Please
understand, none of this happened instantaneously. By the time we hit Nesechia,
the forces of Jerem Cozak numbered some sixty thousand souls, with ten thousand
mastodons and half that number of artillery. We did not unload in one location:
Julius took half the infantry to the next bay. And unloading did not happen
within a watch’s time. Disgorging from the decks and holds and tiers and ramps
of the greatships took most of the morning.
So the
first reports of the scouts came in the middle of the day. And by the time we
in the front ranks of the column drew up in sight of the cities, dusk was
falling. Someone must have lit a bonfire in the city then, because you could
see white mist rising up from it, glowing in a way that smoke does not. Marcus
had succeeded here. And the reports of the scouts confirmed: the city was the
Swarm’s. Its walls were turning white. There were thousands of Augers dead,
fallen in their black armor, but in the central square of the city hundreds
were tending to each other through the illness of reversion. The path of
Marcus’s forces, however, swung to the right, southeast, rising up toward a gap
in the grassy rounded slopes.
I overheard all of this, of course. Marcus’s
departure and the reorganization of the entire structure of the army had not
severed Jerem Cozak from the matriarch, or me from riding second in the line
beside him.

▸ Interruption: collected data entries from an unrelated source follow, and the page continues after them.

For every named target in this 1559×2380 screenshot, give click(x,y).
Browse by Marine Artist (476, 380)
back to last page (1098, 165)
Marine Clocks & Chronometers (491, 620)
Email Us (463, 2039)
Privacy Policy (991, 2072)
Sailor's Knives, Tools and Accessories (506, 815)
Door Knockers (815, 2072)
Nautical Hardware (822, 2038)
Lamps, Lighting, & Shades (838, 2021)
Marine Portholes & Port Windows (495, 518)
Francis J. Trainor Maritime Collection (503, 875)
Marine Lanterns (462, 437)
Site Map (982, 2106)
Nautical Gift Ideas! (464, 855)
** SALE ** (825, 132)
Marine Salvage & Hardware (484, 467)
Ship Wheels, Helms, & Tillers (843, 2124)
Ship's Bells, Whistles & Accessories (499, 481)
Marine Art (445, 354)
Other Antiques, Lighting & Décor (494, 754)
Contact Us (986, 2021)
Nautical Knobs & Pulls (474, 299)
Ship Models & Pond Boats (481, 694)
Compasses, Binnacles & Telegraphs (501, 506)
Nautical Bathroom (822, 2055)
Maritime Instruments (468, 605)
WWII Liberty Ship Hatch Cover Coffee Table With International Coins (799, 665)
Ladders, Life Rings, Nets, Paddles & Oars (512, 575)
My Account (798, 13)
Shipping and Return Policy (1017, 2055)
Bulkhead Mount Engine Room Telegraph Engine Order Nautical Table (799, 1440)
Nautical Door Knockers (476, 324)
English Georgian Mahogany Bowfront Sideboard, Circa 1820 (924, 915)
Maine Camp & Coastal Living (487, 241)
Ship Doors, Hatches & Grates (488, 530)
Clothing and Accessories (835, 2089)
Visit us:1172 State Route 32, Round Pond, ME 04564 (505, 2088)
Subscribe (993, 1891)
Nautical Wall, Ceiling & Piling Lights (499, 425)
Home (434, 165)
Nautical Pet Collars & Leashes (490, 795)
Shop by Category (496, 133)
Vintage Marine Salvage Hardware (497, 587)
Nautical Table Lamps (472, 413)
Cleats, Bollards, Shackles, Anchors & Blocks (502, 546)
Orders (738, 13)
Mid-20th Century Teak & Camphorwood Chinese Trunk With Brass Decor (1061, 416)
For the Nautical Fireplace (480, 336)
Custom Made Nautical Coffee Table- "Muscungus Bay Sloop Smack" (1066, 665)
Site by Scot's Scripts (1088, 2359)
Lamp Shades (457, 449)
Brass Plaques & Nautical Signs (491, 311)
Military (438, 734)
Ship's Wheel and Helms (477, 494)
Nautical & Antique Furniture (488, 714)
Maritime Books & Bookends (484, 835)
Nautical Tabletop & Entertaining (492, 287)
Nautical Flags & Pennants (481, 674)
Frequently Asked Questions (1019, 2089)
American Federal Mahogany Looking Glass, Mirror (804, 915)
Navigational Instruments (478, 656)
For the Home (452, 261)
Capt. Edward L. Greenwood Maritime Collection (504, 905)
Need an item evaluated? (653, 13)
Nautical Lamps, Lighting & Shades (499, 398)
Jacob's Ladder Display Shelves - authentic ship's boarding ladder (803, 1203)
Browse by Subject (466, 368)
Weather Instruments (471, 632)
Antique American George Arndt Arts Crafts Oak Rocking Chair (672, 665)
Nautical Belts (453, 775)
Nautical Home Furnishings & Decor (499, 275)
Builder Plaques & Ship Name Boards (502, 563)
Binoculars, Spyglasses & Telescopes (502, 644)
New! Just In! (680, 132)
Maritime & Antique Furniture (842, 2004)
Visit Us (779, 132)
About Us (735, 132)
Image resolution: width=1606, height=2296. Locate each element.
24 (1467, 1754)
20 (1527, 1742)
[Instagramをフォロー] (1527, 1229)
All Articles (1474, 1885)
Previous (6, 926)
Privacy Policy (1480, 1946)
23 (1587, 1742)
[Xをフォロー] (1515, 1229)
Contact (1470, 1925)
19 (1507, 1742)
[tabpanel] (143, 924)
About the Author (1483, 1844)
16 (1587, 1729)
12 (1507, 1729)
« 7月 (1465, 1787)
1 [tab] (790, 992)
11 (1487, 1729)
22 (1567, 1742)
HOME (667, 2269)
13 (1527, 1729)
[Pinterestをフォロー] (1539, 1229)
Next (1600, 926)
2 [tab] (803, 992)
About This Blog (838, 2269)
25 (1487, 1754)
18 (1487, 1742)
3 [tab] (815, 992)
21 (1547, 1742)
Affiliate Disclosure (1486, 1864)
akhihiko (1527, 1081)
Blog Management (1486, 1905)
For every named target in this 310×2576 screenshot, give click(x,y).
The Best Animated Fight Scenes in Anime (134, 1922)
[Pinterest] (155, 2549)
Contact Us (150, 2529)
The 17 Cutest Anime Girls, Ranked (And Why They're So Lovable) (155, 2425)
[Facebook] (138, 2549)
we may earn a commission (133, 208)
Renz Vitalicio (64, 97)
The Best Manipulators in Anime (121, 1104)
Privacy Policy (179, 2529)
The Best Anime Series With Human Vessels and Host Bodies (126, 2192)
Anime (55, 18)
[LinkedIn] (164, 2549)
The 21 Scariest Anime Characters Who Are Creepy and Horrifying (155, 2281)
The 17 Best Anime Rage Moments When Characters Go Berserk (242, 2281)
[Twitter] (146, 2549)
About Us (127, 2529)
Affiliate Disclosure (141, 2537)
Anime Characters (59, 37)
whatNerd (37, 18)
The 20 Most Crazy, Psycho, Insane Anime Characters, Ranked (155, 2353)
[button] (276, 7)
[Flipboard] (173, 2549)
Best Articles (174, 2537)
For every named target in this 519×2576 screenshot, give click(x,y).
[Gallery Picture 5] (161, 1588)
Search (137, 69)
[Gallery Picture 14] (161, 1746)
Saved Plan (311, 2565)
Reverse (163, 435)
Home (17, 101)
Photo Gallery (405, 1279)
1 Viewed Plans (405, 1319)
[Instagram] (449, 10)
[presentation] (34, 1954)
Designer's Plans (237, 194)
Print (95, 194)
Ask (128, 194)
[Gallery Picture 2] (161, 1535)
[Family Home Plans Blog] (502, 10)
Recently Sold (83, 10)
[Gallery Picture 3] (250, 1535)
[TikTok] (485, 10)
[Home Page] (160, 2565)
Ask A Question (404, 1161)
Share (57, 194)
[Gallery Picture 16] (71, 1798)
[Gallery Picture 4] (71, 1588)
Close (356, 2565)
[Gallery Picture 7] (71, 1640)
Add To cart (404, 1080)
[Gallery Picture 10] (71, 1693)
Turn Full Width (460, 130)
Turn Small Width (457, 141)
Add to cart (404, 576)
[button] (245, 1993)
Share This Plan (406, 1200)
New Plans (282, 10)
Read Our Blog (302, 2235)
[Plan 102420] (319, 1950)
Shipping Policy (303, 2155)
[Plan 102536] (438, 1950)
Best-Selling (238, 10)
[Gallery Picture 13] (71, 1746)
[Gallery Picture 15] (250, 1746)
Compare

The rain fell in sheets and the mastodons were eager to be off of
the ships and as I listened there rose in me the ocean of the dread. We had
known the landing would be safe or we would not have done it. And after the
scouts came back we had known the city would be safe. But now we would be
advancing through the night, and nothing would be safe at all. I saw in my
mind, again and again, the Auger running up over the head of my mastodon, his
quicksword raised and striking.
We went
regardless, climbing to that elevation where only grasses grew. When we crested
the ridge Jerem Cozak called a halt and raised his oculars. But even I could
see that far ahead and down in the saddle between the ridges at the head of the
valley where the peninsulas joined, there seemed to be the fire of artillery
and starspear. But the warlord spent a long time looking not only to the flares
and the flashes of artillery, but also to the west and south and east. When he
put the oculars down he leaned toward me atop his mastodon.